Prof. Dr. Fuat Kalyoncu, bilhassa üst teneffüs yollarında görülen enfeksiyonların birden fazla faktörden kaynaklandığını söyleyerek, “Bir sürü mikrop ve virüsten bahsedildiğini duyuyoruz. Hastanelerde artık karne üzere bir kağıt ile değişik isimlerle karşımıza geliyorlar. 2 yıl meskende kapalı kaldık, maskelerimizi taktık ve birazcık korunduk. Maskelerimizi çıkarınca bir anda çocuk ve erişkinler enfeksiyonun kucağına düştük. Teneffüs yolu enfeksiyonlarının her tipi var şu anda. Mikroplarla olanlar da var virüslerle olanlar da var” dedi.
‘ENFEKSİYONLARIN ARTMASI İKLİMLE İLGİLİ’
Sıklıkla görülen enfeksiyon hastalıklarında en büyük sorunun boğaz ağrısı, baş ağrısı ve oldukça uzun süren öksürük olduğunu belirten Prof. Dr. Kalyoncu, iklim değişikliğinin de teneffüs yolu enfeksiyonları ile bağlı olduğunu söyleyerek, şöyle konuştu:
- “Dünyanın iklimi giderek ısınıyor. Etrafınızdaki hangi kentte olursanız olun dağlarda kar var mı? Derelerimiz kurudu, kuyuların taban suyu bile azaldı. Barajlardaki su ölçüsü azaldı. Havalar da eskisi üzere soğuk olmadığı için bu enfeksiyonların bir ölçü artması bununla alakalı. Natürel bu tek sebep değil. Yani; işin içinde hava kirliliği var. Ağır ölçüde ısınmak için kullandığımız bir sürü doğal fosil yakıtların hava kirliliğine neden olması, fabrikaların kirlilikleri bizleri etkiliyor.

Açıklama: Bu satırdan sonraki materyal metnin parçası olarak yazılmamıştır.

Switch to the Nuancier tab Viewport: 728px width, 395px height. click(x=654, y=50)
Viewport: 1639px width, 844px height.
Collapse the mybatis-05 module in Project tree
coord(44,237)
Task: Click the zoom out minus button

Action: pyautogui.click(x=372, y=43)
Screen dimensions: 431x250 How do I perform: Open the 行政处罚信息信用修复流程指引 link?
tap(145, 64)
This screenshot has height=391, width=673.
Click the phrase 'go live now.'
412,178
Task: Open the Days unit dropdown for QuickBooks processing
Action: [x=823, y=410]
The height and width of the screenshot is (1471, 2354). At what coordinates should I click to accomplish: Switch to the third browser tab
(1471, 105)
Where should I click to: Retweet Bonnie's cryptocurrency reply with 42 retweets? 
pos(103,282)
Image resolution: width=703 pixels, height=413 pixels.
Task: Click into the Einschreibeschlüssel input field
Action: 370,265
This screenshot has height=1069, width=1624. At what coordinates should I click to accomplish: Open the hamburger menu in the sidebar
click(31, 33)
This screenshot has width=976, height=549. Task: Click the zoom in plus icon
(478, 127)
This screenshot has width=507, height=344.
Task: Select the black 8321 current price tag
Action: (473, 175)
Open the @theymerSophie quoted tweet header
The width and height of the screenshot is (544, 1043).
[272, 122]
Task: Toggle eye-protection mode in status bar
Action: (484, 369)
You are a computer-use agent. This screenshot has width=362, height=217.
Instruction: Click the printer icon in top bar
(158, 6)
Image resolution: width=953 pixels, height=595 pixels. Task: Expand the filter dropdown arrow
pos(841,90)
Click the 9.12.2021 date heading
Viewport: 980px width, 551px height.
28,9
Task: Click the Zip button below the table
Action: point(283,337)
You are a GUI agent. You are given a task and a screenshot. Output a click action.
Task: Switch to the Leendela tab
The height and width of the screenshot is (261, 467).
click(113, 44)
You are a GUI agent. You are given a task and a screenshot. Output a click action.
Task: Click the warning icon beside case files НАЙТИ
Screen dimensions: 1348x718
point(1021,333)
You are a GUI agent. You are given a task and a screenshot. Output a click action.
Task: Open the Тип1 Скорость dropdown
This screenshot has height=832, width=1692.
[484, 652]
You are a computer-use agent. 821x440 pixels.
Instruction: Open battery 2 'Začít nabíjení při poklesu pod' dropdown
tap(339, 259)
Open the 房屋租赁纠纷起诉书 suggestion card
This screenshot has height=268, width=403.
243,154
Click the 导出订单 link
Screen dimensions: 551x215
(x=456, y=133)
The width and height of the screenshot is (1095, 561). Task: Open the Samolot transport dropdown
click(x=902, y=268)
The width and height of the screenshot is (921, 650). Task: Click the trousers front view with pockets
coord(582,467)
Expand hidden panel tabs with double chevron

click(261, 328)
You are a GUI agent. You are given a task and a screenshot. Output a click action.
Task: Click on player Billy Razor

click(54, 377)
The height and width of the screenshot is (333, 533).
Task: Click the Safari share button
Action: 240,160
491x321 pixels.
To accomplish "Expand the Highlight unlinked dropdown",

- Hem havaların sıcak gitmesi hem de bu kirlilik, kapalı yerde daha çok ve daha kalabalık bir ortada bulunmamız değerli etkenler. Dolayısı ile enfeksiyonları daha ağır, daha sık, şiddetli yaşar hale geldik. Bunların hepsini bir arada düşünmek lazım. Mecburî olmadıkça kalabalık ortamlarda uzun saatler boyunca kalmamalıyız. Bunu birazcık yumuşak tabirlerle belirtmeye çalıştım. Zira yüzde yüz bundan kaçınmak mümkün değil. Olabildiğince çok kişi ile dar alanda bulunduğunuz vakit da maske takın. Dönem öncesinde grip aşınızı olun.”
‘HASTALIKLARIN PROFİLİ DEĞİŞECEK’
İklim koşullarının giderek değişmesinin giderek ağır sonuçlarının olacağına dikkat çeken Prof. Dr. Kalyoncu, şu tabirleri kullandı:
- “İklim değişikliği bu türlü gittiği sürece hastalıkların profili değişecek. Global ısınma ile birlikte tropikal bölgede, yani ekvatoral bölgedeki enfeksiyon ve paraziter hastalıklar yavaş yavaş kuzeye hakikat kayacak. Herhalde biz de görmediğimiz sıtma üzere, kala-azar üzere ya da leishmaniasis (şark çıbanı) hastalığı üzere daha çok Uzak Doğu’da görülen, oradan turistlerin getirdiği parazit hastalıklarını daha sık görebileceğiz.
- Bu, yeniden sıcak bölgelerde pandemilere neden olan daha nadir virüs hastalıklarının Türkiye’de görülmesine neden olabilir. Bunun için mutlak suretle ilgili kısımların, başta Sıhhat Bakanlığı’nın Turizm Bakanlığı ile bir arada oturup ileriye yönelik çeşitli senaryolar üzerinde tedbirler düşünmesi lazım. Bizden yurt dışına gidecek olup da geri geleceklere ‘oradan hastalık getirmesinler’ diye birtakım planların yapılması lazım.”